# What the exercise asks:
Identify and copy all lines of the material where the string "width" is found.

# Data in this exercise:
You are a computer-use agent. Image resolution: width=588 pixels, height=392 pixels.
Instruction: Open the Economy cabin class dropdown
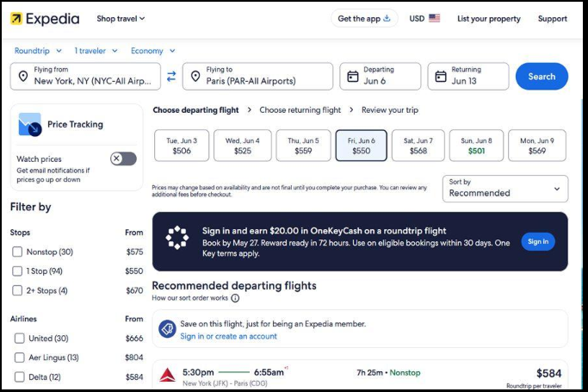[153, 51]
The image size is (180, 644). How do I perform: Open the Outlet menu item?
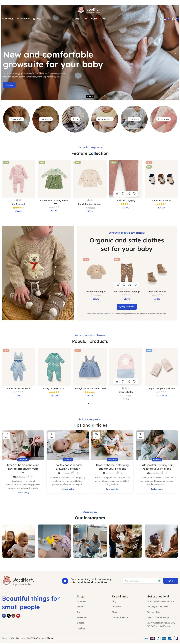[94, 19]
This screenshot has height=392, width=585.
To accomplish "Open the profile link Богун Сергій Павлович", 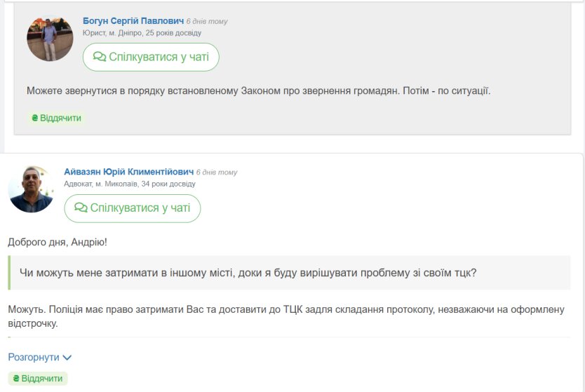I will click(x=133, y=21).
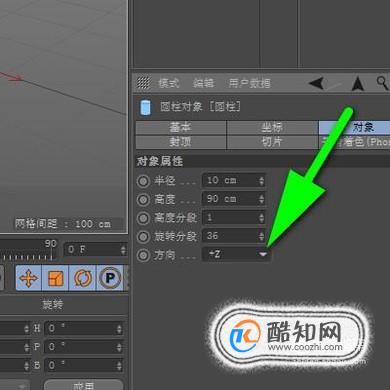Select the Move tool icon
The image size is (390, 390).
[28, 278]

# Response to the exercise:
You are a computer-use agent. Image resolution: width=588 pixels, height=392 pixels.
This screenshot has height=392, width=585.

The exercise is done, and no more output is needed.